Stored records
——————

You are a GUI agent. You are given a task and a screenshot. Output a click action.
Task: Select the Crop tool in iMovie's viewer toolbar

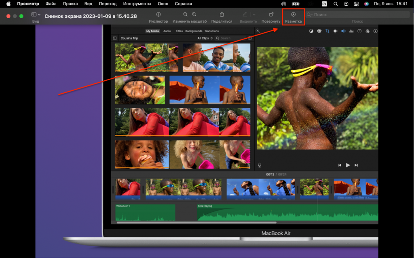[328, 31]
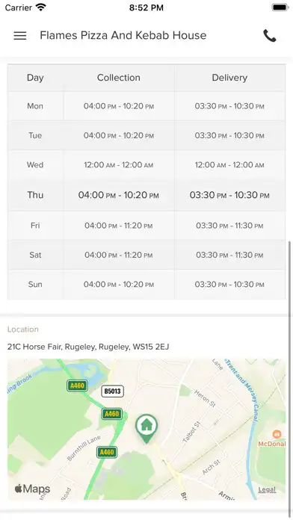
Task: Select Wed collection hours cell
Action: coord(118,165)
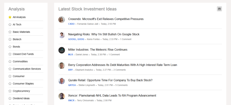Click the star icon next to Commodities
231x105 pixels.
pyautogui.click(x=10, y=62)
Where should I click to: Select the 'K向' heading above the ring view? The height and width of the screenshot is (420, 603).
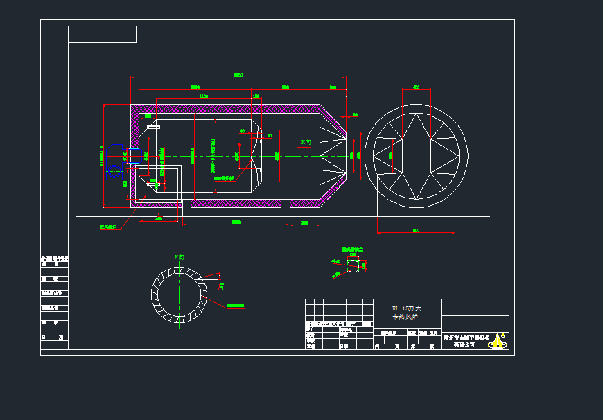point(179,258)
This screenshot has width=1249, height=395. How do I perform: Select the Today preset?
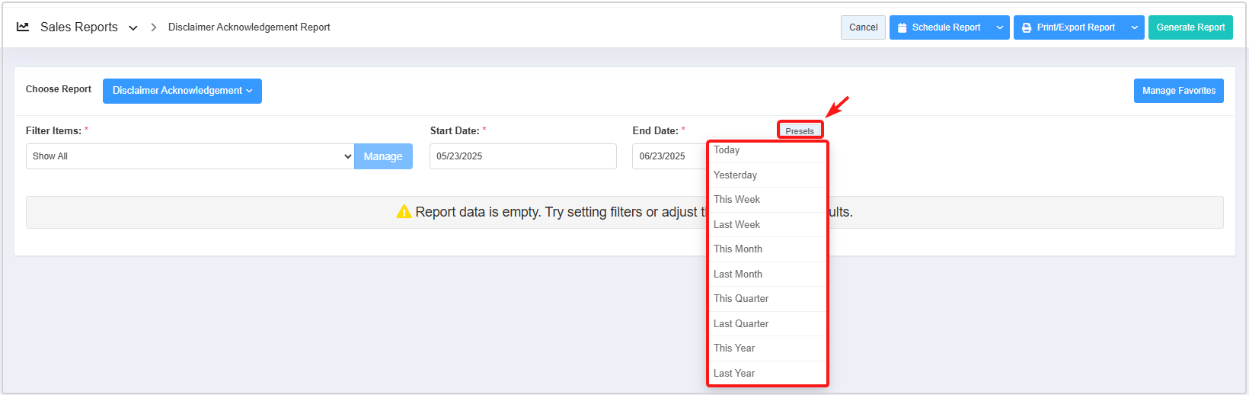(767, 150)
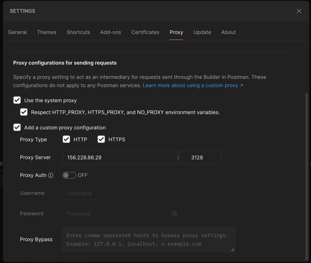The width and height of the screenshot is (311, 263).
Task: Toggle Respect HTTP_PROXY environment variables checkbox
Action: [24, 112]
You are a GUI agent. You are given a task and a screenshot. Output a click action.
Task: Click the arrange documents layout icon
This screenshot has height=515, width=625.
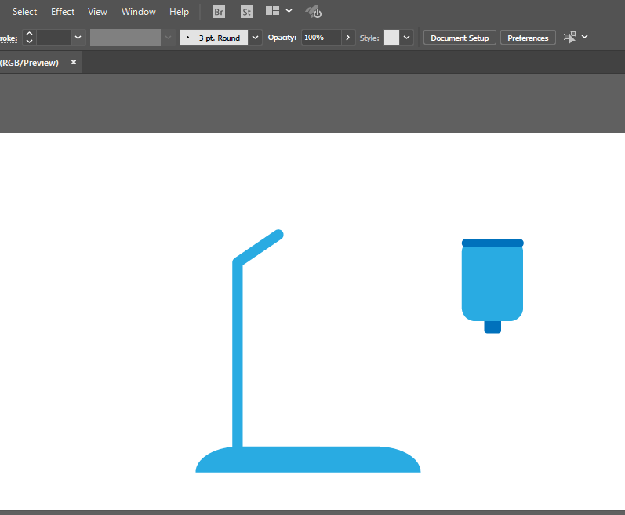[273, 11]
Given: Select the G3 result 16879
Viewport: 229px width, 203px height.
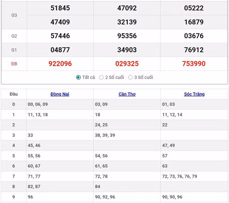Looking at the screenshot, I should [194, 22].
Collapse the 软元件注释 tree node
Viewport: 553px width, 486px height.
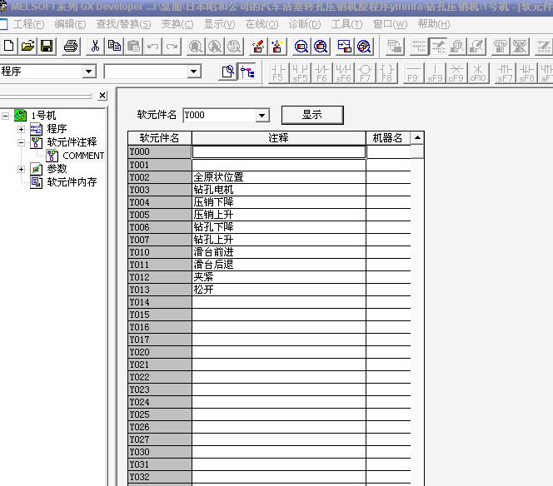click(21, 142)
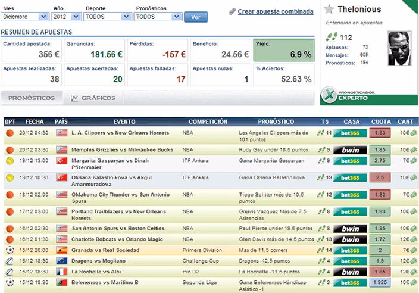Click Crear apuesta combinada link

274,11
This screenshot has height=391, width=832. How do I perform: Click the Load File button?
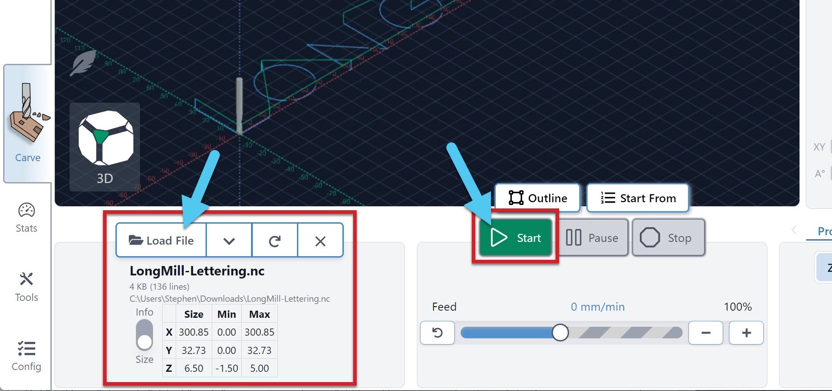coord(161,241)
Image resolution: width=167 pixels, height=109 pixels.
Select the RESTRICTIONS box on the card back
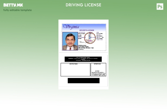[x=75, y=70]
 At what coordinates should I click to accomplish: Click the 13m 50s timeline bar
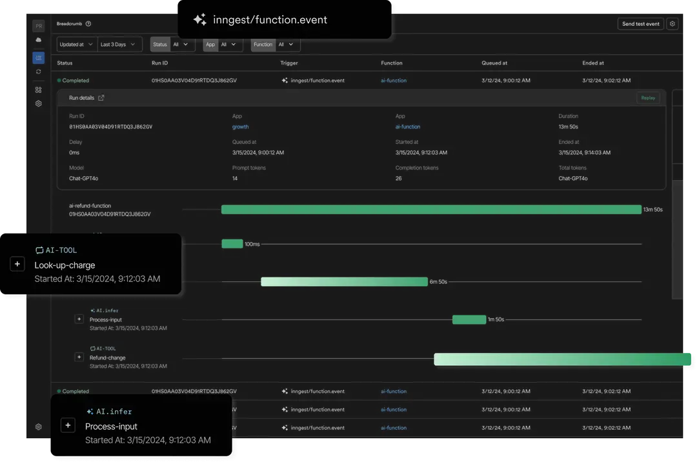430,210
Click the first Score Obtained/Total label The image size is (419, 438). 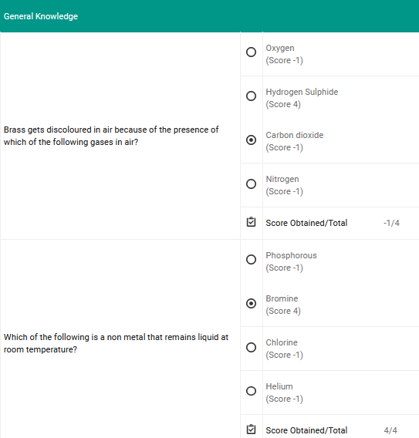tap(306, 223)
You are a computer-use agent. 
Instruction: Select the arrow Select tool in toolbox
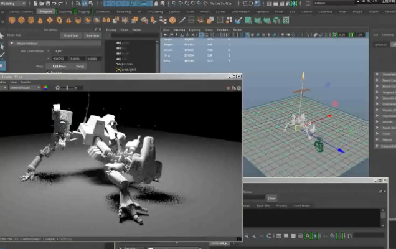2,36
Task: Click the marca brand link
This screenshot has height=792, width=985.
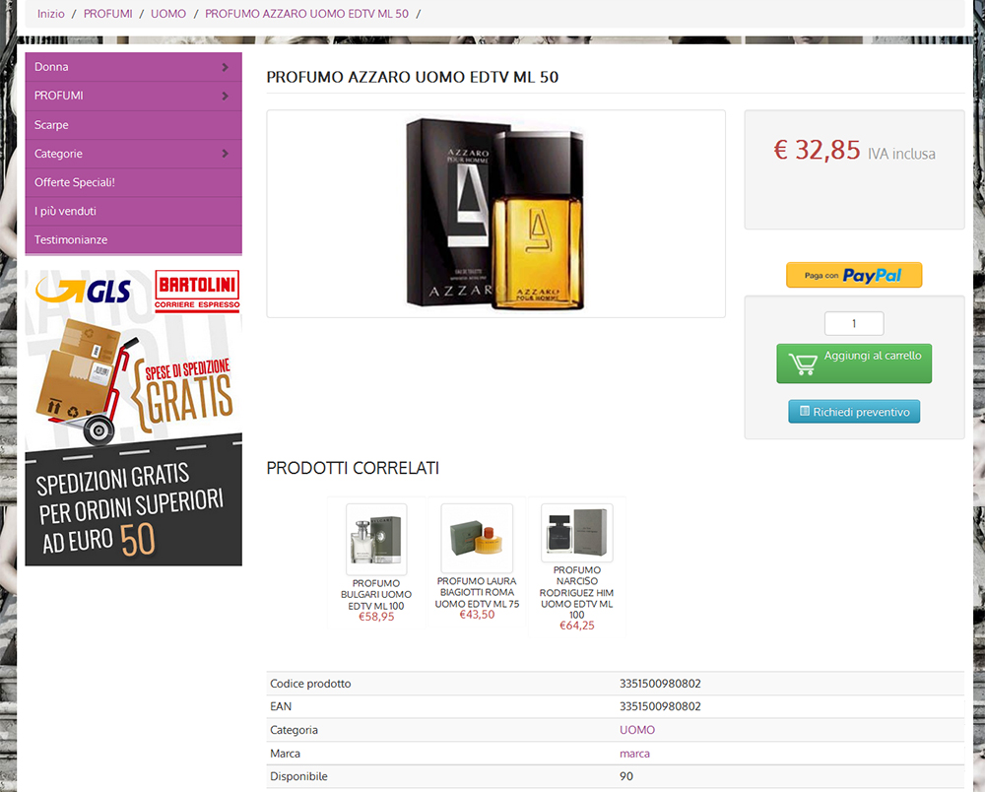Action: pos(634,754)
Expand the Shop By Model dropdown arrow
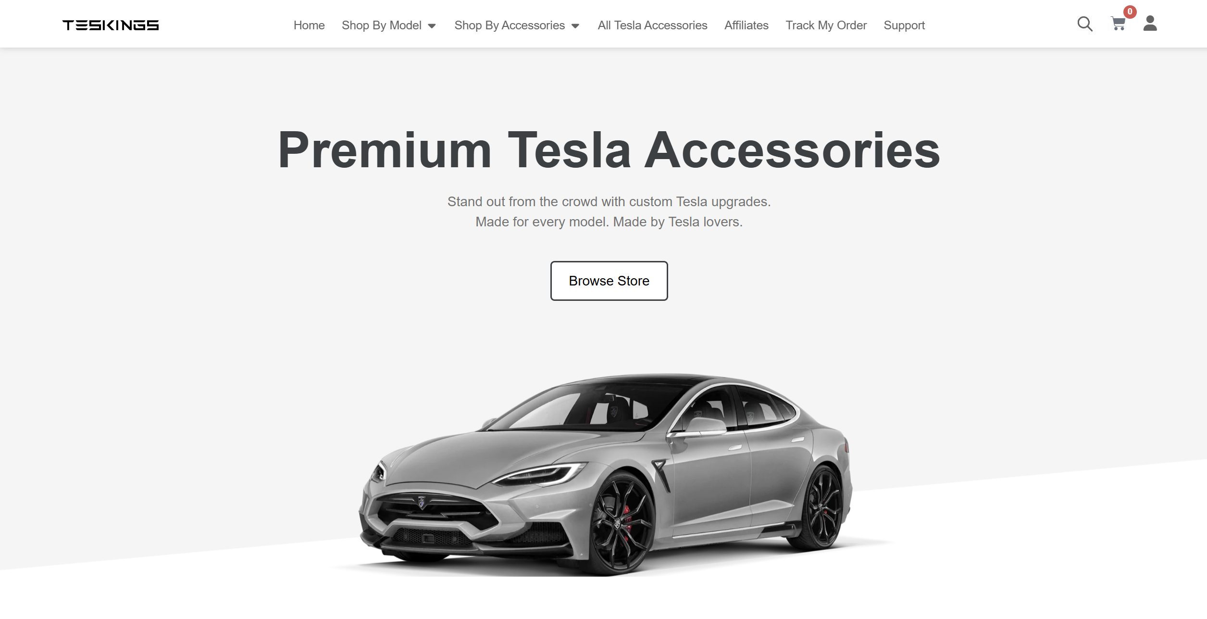Viewport: 1207px width, 619px height. pyautogui.click(x=432, y=26)
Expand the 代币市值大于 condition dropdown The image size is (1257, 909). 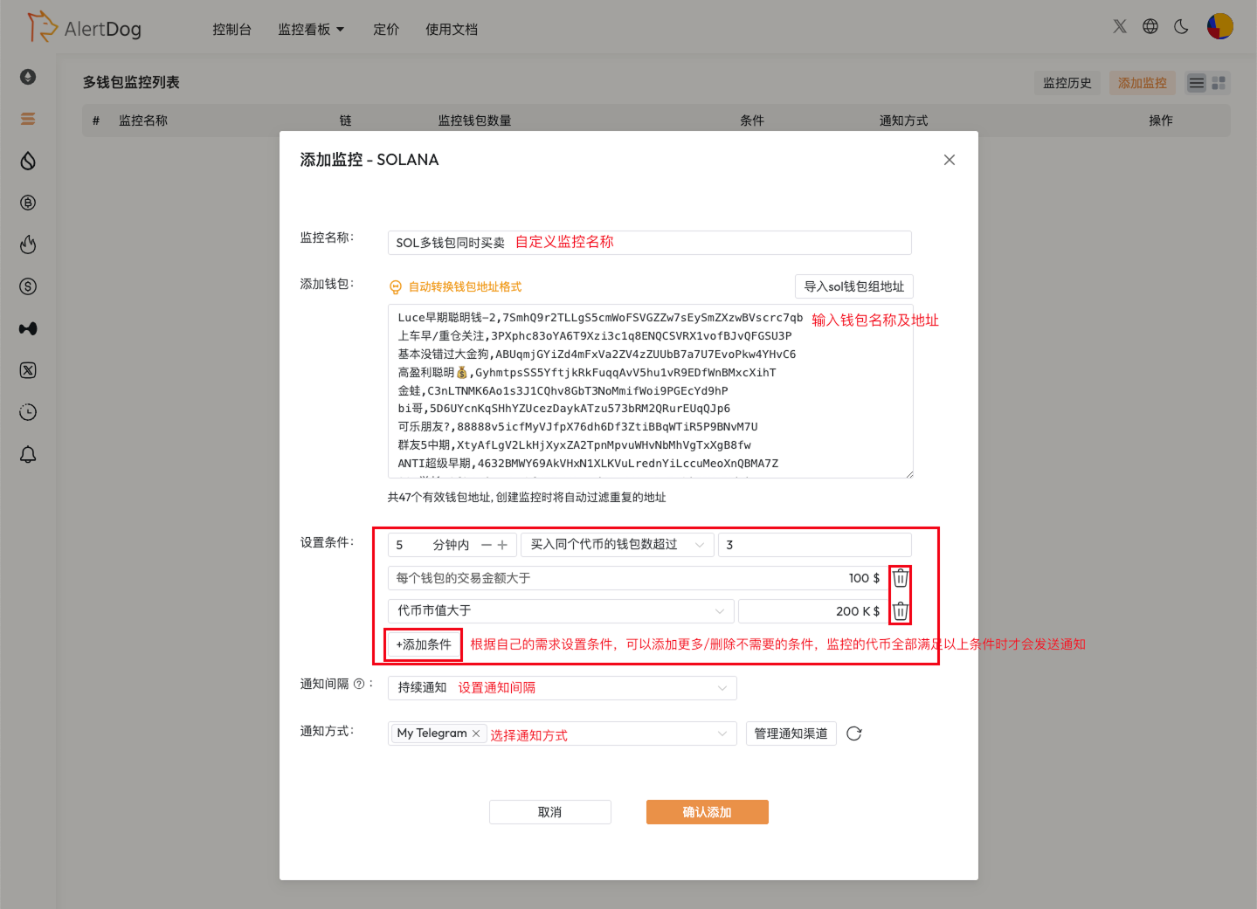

——————

Work instructions
Give back exactly the lines from the one with "Instruction: Select the" through the end of the records above, inclusive, and omit any pictures.

Output of the exercise
Instruction: Select the arrow Select tool in toolbox
2,36
Task: Click the marca brand link
This screenshot has height=792, width=985.
Action: pos(634,754)
Expand the Shop By Model dropdown arrow
Viewport: 1207px width, 619px height. pyautogui.click(x=432, y=26)
Expand the 代币市值大于 condition dropdown The image size is (1257, 909). 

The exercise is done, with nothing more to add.